- **TASK GOAL**
The required output is a copy of each line in the material below that includes "Herramientas".

[[ INFORMATION SUPPLIED open ]]

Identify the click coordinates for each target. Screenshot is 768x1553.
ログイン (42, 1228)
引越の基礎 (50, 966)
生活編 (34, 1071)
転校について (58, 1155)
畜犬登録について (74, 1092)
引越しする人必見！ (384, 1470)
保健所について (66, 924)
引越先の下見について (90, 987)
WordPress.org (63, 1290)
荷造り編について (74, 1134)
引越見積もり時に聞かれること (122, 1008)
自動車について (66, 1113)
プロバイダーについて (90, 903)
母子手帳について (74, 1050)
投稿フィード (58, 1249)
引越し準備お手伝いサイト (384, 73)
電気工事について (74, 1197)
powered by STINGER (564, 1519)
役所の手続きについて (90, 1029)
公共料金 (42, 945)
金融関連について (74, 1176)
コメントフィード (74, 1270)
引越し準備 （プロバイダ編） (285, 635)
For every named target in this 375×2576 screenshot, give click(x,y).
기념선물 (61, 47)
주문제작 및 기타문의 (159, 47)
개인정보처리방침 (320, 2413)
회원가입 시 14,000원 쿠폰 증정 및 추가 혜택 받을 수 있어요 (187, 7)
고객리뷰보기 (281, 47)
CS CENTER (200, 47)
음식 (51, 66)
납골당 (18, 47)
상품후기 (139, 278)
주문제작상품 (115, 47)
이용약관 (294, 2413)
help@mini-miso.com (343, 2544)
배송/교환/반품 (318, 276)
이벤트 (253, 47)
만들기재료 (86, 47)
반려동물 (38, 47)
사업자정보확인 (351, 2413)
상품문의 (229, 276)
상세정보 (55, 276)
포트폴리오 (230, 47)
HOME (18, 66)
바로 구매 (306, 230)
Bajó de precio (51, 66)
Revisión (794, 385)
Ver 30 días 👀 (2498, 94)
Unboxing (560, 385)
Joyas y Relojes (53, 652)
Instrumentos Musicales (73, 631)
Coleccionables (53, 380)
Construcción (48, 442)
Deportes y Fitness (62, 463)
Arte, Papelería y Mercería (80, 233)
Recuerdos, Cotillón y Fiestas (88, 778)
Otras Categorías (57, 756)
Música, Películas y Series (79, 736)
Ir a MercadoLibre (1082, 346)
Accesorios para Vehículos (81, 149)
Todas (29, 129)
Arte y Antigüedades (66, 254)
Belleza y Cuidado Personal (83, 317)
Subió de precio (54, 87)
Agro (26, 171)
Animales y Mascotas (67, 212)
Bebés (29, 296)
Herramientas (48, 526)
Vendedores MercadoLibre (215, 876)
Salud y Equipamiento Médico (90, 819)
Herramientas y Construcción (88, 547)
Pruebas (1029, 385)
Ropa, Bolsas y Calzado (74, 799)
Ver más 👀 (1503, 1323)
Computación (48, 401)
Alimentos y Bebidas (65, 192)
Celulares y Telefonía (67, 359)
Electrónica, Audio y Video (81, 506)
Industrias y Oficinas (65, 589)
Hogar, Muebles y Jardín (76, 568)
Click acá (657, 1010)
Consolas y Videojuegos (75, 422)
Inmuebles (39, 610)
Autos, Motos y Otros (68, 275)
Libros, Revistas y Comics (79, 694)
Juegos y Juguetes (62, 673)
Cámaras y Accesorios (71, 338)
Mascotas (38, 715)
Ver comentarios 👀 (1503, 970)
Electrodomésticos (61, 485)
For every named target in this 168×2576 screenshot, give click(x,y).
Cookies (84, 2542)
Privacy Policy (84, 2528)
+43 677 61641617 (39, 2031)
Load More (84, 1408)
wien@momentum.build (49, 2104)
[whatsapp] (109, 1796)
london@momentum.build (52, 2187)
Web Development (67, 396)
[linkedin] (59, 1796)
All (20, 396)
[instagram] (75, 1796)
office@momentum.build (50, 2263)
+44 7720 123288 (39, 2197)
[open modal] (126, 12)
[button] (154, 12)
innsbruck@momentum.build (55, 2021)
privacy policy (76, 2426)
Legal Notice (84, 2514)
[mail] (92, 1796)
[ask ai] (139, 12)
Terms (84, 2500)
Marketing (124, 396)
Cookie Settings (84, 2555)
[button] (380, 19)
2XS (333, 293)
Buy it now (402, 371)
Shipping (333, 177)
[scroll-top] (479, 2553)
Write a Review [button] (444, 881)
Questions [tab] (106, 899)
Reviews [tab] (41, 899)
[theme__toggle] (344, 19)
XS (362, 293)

[[ INFORMATION SUPPLIED closed ]]

- **COMPLETED EXERCISE**
Herramientas (48, 526)
Herramientas y Construcción (88, 547)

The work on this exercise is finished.